You are hard pressed to find a dud winner and if some Santa Claus denier throws up Rising Prince, remind them he won the McKinnon the following week.
The South China Morning Post could have been a little more excited for their home-town hero Romantic Warrior, “the first Hong Kong winner of Australasia’s unofficial weight-for-age championship.”
“Unofficial?”
Mind you it didn’t even make front page news in the SCMP, where racing is the number one sport. At least Hong Kong race caller Toto Wong produced a livelier delivery from The Valley.
Still, Romantic Warrior ran a $2.8 winner on the World Pool against a freely available $3.6 fixed or better, that’s the world pool (from Hong Kong), where the duet (have you ever had one?) pool virtually matches the quinella.
Talking of the world though, for those who like to measure racing like accountants with numbers, The Cox Plate was #23 on the world’s highest rated races last year, but #1 in Australia, again it is much more than that and much more than Australasia.
Try Adelaide (Ireland), Sir Dragonet and State of Rest (Ireland), Lys Gracieux (Japan), all winner in the last decade, Benbatyl (UK) testing Winx, Highland Reel (Ireland) placed on his round the world tours.
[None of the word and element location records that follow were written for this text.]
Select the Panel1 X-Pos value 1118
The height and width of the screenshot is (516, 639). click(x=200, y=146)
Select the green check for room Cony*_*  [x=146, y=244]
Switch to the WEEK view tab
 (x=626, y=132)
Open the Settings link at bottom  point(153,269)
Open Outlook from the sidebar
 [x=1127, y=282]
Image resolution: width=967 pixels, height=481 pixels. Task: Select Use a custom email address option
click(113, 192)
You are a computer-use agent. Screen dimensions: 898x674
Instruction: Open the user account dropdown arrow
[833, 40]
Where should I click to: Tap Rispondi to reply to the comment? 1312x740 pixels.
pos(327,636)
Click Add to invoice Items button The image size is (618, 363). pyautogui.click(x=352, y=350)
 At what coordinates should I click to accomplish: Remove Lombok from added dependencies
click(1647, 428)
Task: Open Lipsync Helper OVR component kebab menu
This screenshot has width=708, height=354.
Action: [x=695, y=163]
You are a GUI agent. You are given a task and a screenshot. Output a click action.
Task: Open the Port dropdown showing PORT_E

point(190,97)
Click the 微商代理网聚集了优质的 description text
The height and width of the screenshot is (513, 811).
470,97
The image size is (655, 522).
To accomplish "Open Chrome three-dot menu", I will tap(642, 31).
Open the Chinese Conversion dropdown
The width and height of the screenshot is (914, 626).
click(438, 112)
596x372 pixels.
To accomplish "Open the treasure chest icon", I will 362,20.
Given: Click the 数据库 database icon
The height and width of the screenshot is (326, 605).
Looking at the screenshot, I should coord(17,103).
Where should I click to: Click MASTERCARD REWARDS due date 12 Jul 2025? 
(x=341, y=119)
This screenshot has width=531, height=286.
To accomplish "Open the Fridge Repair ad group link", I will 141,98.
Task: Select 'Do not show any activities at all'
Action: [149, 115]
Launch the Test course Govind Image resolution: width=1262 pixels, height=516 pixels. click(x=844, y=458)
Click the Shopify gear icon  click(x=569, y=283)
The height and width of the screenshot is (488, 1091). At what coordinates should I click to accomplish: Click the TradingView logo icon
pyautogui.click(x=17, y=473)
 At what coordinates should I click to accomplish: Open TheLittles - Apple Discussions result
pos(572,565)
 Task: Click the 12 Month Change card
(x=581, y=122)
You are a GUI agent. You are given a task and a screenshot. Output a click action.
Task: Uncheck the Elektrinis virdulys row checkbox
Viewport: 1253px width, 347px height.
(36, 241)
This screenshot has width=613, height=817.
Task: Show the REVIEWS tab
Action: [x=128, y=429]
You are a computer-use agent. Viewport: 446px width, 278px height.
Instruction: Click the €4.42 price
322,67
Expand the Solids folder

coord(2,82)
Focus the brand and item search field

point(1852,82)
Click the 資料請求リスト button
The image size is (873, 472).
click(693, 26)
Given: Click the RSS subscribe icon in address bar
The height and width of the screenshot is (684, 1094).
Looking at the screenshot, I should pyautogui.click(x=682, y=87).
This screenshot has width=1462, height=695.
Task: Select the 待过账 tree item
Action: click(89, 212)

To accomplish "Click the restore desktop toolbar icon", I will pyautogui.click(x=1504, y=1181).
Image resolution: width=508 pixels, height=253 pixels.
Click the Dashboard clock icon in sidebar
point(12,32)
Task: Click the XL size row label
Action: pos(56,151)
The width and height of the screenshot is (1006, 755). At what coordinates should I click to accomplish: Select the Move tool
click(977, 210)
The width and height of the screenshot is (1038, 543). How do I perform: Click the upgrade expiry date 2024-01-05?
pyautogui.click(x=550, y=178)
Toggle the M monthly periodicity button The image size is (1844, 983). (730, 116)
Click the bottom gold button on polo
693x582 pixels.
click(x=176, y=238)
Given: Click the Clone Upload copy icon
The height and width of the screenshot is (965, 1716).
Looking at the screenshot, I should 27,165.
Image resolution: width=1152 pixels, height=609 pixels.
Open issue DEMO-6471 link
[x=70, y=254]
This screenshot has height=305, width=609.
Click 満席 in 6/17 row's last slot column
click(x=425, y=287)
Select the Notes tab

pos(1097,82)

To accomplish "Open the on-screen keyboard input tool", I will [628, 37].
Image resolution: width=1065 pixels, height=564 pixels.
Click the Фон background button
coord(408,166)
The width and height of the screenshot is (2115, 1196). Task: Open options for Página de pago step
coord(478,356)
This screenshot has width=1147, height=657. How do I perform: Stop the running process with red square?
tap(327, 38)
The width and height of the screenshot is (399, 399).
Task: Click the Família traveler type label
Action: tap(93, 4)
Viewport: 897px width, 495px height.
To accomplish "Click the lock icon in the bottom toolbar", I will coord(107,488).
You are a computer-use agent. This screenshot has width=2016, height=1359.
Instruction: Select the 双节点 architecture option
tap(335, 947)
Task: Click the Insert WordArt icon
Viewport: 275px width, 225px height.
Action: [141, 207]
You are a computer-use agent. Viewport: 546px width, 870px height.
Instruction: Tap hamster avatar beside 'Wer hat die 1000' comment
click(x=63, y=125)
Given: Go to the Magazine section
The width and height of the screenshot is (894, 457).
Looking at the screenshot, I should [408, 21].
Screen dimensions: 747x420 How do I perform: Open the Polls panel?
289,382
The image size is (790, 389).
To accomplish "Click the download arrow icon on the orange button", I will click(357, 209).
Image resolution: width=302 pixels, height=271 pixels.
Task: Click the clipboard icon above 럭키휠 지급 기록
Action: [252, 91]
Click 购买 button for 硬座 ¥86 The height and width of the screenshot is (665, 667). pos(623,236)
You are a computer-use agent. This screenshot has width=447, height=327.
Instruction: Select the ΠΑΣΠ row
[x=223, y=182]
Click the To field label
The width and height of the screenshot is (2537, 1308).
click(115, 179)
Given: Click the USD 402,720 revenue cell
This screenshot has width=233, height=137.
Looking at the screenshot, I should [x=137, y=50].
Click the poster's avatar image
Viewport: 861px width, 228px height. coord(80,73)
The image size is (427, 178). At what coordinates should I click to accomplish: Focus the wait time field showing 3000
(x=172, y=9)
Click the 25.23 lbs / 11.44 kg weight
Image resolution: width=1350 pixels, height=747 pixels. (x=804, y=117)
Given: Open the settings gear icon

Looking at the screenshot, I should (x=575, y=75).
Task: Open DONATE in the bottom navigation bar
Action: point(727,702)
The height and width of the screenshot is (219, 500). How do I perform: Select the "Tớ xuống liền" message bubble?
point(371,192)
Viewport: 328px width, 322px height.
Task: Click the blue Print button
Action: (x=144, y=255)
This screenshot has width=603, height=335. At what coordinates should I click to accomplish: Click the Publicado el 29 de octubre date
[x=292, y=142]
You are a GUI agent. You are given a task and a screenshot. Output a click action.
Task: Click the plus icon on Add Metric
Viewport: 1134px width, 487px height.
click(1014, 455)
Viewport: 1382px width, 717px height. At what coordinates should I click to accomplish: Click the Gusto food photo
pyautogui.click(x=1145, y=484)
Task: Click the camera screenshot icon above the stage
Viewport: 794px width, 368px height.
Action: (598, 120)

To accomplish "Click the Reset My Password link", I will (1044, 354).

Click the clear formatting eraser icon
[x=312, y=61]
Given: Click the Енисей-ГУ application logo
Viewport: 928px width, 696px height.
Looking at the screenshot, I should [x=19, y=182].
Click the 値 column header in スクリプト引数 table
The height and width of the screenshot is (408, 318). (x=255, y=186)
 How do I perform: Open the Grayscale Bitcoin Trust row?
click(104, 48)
So Romantic Warrior’s margin was as narrow as a needle and the first seven home, half of those touted as unlucky, could have sat on one of Richie Callander’s picnic blankets, but the winner becomes legendary, and imagine if things had gone right.
We’d endlessly heard he’d missed a trial in Hong Kong, those Racing Victoria scans were intrusive and worrying, then he couldn’t eat, fussy fellow, but couldn’t get an Uber Eats from his favourite restaurant, lost a bit of weight, went to Flemington for the Turnbull only 70 precent fit in trainer Danny Shum’s expectations.
And that’s because those facilities at Werribee weren’t up to scratch, no pools for swimming. No walking machines either, for, well, walking.
“I can’t say I’m happy, but this is only facilities I can use,” Shum was quoted as saying.
Until after the race (when supposedly only near 95 percent fit) that is:
He started off with: “I am Danny Shum from China, Hong Kong, I do not know how to describe how I am feeling right now.”
Danny was once a Hong Kong jockey, rode just 24 winners across six seasons before landing as an assistant to champion trainer Ivan Allen.
The Singapore born Allen, championed global racing, won three premierships in Hnong Kog, multiple in Malaysia and Singapore but owned stars like Commanche Run, an English St Leger winner and was a rather larger than life character. He would have nodded to Shum’s success on the world stage, to which his former protégé was gradually rewarming to.
"I don't know how to tell you how happy I am!"
"I love you; I love you all,” he said in his Jeff Fenech like version of English.
Some journey and some sort of global expedition for Shum, who had done it before when he took Little Bridge to Royal Ascot to win a King’s Stand Stakes, but with prodding from his jockey James McDonald and support from his winner Peter Lau, and some incessant nudging and incentivising from The Valley, Romantic Warrior now sits on Australia’s best race legendary honour board.
"I just have a lot of faith for him, I know there were so many potters out there for him."
Potters have a full-time job in racing, much of it conducted via Twitter or social media.
But sometimes its best to just look at what you’ve seen, experienced and admire what has moved you, the Cox Plate does it again (and that’s even without mentioned Imperatriz).
Then the very next day you see Equinox enhance his immortality in Japan’s Tenno Sho as possibly the best horse we have ever seen, yes Frankel included. Potters, have at that.